A peine les Palestiniens ont-ils remarqué la présence du blogueur saoudien Mohamed Saoud sur le site de la mosquée Al-Aqsa à Jérusalem, qu'ils lui ont donné un échantillon des insultes et des crachats qu'ils réservent à leurs frères arabes. Qu'a fait le visiteur saoudien pour mériter cette humiliation et cette violence physique ? Photo : Mohamed Saoud se protège des crachats des Palestiniens, à Jérusalem, le 22 juillet. (Source image : capture d'écran vidéo Twitter) |
Ce 22 juillet, le blogueur saoudien Mohamed Saoud espérait prier tranquillement dans la mosquée Al-Aqsa, avant d'aller humer le parfum des marchés qui sillonnent la vieille ville de Jérusalem.
En tant qu'arabe et musulman, Saoud pensait qu'il serait chaleureusement accueilli par ses frères palestiniens.
Il s'est trompé.

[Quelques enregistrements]
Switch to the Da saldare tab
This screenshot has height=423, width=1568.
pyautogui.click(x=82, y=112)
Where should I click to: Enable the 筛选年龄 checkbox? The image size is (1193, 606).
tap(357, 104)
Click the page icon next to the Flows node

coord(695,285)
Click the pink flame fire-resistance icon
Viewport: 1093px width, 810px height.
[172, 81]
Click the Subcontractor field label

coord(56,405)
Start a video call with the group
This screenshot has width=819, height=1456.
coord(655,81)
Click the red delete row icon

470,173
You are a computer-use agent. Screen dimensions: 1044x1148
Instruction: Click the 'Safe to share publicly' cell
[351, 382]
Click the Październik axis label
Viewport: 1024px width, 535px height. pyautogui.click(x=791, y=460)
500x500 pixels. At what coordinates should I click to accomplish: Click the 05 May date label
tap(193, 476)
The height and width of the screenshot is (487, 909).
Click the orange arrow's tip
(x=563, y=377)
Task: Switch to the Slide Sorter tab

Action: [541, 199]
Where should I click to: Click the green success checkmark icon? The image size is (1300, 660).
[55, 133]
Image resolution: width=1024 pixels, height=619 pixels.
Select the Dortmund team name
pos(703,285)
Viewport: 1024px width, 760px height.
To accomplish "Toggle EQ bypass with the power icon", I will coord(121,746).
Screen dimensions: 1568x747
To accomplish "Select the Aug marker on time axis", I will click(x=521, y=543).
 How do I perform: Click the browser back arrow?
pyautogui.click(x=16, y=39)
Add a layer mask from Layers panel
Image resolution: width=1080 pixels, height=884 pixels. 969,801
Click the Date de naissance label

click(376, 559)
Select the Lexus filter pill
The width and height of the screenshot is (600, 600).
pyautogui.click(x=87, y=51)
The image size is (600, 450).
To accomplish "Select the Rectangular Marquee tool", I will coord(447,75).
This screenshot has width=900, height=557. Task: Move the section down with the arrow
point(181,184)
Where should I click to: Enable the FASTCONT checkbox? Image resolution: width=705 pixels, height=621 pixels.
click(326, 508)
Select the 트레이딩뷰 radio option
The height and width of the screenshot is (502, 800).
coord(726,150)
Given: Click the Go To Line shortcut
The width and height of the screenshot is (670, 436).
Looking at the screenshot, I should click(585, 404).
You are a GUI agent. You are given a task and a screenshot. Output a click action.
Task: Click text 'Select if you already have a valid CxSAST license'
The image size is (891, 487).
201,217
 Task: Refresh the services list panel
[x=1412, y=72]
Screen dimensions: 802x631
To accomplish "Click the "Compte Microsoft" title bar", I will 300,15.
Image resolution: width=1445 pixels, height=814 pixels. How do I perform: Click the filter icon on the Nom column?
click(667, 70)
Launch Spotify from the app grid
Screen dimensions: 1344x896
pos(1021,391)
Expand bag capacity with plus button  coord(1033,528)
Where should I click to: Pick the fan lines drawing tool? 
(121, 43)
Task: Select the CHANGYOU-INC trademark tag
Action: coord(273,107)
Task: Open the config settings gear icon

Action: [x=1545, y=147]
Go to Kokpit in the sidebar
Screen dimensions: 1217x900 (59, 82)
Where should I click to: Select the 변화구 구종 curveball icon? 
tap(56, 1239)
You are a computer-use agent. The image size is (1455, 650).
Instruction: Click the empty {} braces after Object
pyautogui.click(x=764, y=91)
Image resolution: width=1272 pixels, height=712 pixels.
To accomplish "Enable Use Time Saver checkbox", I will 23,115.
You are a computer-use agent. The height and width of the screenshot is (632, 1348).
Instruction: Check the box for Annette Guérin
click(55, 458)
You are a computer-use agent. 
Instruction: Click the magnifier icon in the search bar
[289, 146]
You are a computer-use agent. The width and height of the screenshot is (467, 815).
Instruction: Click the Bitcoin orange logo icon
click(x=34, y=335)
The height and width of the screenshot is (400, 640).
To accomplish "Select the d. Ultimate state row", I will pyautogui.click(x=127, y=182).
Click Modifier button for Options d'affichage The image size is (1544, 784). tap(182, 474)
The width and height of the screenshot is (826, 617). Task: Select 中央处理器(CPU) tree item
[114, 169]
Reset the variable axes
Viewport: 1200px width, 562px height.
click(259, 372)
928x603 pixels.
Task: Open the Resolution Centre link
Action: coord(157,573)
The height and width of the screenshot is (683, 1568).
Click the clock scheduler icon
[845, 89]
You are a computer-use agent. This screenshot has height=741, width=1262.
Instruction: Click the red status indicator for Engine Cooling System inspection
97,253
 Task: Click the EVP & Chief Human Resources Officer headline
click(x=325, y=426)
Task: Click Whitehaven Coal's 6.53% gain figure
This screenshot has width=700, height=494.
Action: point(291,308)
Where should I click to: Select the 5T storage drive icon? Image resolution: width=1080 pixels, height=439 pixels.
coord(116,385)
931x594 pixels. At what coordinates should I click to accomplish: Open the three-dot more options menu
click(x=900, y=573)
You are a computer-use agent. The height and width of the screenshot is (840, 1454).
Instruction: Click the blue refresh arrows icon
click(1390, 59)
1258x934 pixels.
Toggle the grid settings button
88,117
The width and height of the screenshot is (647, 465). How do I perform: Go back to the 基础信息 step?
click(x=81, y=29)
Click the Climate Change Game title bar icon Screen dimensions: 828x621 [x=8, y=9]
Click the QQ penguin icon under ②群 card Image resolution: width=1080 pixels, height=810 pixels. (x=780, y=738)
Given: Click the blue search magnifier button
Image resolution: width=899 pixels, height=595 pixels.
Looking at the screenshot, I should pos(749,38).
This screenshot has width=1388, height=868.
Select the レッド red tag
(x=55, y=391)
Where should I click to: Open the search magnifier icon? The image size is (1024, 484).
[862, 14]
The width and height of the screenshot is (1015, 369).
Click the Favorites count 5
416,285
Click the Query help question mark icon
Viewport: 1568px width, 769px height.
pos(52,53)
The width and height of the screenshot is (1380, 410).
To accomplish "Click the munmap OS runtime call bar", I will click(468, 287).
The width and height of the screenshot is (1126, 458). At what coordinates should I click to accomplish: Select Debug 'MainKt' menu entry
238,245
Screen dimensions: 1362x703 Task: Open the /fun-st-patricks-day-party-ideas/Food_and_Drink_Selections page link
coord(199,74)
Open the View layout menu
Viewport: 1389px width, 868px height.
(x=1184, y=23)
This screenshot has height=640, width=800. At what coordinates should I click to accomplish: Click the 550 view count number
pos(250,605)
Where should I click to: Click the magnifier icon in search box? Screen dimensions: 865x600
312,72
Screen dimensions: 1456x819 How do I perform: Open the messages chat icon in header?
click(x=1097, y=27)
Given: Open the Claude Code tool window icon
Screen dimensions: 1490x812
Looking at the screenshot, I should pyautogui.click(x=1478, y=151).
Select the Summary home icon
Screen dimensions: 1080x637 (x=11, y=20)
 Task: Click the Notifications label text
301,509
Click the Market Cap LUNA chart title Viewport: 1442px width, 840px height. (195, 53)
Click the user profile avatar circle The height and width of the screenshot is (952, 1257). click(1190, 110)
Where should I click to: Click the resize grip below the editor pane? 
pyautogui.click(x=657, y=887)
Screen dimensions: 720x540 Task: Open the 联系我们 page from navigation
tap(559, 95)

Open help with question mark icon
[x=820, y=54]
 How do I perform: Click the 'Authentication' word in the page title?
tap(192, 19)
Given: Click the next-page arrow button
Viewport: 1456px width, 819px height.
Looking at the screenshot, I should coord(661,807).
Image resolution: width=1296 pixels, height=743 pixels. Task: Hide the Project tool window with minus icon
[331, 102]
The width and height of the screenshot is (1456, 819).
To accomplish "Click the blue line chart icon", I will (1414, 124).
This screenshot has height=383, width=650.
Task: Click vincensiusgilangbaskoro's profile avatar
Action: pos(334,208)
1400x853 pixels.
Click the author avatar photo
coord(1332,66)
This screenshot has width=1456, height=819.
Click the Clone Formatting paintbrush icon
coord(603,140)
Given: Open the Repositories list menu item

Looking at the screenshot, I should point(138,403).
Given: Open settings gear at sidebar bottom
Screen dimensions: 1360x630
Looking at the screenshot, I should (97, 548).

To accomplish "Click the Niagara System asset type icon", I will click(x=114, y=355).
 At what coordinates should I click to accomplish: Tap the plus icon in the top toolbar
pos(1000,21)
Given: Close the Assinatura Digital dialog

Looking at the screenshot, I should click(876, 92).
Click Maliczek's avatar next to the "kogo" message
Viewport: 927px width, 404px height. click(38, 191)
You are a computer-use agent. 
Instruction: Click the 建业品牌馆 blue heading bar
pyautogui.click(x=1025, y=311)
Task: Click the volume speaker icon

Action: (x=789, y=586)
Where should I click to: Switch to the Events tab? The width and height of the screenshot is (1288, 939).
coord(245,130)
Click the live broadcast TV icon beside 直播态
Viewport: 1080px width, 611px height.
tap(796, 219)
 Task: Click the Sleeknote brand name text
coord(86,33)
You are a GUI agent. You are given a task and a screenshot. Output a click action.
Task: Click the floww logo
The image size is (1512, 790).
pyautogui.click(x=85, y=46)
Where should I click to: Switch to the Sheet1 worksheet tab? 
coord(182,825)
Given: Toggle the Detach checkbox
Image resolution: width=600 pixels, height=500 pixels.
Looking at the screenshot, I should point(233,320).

À faire:
Reprenez l'article sur la visite du blogueur saoudien à la mosquée Al-Aqsa et poursuivez-le à partir de sa dernière phrase.

Résultat:
Sitôt remarqué, le blogueur saoudien s'est vu infliger, sur l'un des sites les plus sacrés de l'islam, le traitement que les Palestiniens réservent à leurs frères arabes.
Les vidéos qui ont circulé sur les médias sociaux ont ainsi révélé que nombre de Palestiniens ont insulté Saoud et lui ont craché dessus. L'un d'eux a même projeté sur lui une chaise en plastique au moment où il quittait la mosquée.
Pourquoi humilier et agresser un visiteur saoudien ? Quel crime a-t-il commis pour être traité de « poubelle », d'« animal », de « traître » et de « sioniste ? »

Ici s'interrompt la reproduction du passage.